The Two Women Who Cracked the Abwehr Enigma: How Mavis Batey and Margaret Rock Helped Secure D-Day
(a long-form post)
Ahead of D-Day, Mavis Batey and Margaret Rock played a leading role in cracking the complex Enigma code of the Abwehr, the German Secret Service. Unlike other machines it had four rotors instead of the standard three, and they rotated randomly, with no predictable pattern. Hut 6 had been unable to break it.
On 8 December 1941 Mavis Batey broke a message on the link between Belgrade and Berlin, allowing the reconstruction of one of the rotors. Within days Knox and his team had broken into the Abwehr Enigma, and shortly afterwards Mavis broke a second Abwehr machine.
The significance of their work cannot be overestimated. MI5 and MI6 were running double agents as part of the ‘Double Cross System’ and feeding deception and fake intelligence to the Germans. Being able to decode the messages between the Abwehr and their agents ensured that the double agents were really working for the Allies. It also provided a way to monitor whether the Germans had accepted the deception.

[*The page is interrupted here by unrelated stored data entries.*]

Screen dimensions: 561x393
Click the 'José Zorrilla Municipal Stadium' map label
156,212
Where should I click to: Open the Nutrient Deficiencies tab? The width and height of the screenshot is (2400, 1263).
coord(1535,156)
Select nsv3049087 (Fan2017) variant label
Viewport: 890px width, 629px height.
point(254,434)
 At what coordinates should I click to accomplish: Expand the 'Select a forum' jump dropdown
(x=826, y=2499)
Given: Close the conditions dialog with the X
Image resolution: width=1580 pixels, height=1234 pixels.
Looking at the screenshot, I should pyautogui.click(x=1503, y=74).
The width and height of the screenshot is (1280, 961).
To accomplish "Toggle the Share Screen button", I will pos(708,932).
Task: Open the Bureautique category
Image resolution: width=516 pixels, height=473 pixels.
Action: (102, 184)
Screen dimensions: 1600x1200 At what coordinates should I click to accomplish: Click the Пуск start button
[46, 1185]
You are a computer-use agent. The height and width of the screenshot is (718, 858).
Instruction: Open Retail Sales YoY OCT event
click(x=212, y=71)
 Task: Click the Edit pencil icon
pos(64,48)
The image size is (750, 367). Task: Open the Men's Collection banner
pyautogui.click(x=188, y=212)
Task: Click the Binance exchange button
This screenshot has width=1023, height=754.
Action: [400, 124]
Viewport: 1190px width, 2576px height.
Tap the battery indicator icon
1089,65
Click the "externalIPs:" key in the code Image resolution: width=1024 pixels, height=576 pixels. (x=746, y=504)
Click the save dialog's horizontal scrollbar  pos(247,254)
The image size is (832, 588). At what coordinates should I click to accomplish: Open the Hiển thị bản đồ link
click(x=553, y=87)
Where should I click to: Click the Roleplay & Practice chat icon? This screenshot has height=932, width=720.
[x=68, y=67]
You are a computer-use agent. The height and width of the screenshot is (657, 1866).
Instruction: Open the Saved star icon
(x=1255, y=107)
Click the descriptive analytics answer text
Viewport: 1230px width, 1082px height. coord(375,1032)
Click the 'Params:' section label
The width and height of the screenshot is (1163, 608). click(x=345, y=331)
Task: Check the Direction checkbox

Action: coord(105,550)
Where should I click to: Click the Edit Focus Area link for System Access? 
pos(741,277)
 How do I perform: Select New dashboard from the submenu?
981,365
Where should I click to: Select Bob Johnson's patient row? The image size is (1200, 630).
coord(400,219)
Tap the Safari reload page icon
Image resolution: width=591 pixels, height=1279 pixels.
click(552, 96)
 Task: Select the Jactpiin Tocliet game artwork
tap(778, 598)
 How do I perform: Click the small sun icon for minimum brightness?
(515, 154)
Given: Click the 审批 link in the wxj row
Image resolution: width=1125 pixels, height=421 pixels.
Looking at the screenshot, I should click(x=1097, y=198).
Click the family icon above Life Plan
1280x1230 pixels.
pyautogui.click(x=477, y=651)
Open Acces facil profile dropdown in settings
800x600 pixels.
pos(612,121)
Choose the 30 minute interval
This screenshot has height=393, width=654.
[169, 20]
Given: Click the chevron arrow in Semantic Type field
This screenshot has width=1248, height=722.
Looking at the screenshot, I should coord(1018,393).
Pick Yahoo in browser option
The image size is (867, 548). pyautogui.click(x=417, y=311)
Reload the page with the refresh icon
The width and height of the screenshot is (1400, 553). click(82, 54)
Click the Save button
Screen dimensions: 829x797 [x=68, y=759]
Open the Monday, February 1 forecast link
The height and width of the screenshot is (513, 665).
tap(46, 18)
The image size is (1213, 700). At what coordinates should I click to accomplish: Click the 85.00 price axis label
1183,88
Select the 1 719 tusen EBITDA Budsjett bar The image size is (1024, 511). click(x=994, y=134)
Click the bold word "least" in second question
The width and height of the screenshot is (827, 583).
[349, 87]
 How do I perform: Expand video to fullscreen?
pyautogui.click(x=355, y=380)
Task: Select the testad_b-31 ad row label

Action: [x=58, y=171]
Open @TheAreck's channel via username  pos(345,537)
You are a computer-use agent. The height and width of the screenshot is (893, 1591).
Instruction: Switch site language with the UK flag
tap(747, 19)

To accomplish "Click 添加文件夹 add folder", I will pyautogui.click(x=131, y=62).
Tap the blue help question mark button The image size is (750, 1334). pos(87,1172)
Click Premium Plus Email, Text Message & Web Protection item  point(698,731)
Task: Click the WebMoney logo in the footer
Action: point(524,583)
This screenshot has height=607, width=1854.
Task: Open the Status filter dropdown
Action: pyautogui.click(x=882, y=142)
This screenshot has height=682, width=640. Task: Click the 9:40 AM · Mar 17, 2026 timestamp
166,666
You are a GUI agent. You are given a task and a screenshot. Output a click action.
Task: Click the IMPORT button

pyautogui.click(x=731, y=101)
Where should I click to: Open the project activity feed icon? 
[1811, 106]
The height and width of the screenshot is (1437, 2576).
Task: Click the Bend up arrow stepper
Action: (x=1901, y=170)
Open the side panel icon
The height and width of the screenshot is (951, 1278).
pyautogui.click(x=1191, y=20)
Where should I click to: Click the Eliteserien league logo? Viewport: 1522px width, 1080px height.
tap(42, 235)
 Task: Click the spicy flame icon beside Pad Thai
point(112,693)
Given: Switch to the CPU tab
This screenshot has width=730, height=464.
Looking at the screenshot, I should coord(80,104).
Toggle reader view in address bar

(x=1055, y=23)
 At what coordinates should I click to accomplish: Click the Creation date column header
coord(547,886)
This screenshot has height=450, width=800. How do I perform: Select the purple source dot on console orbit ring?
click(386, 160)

It ensured the success of the D-Day landings because the Double Cross agents fed information to the Germans that the invasion was to occur at Pas de Calais and not at the real landing points in Normandy. Brigadier Bill Williams, Montgomery’s chief intelligence officer, said that without cracking the Abwehr Enigma, the deception operation could not have been mounted as the Germans would have moved their reinforcements from Calais to Normandy. The successes of D-Day would have had a very different outcome.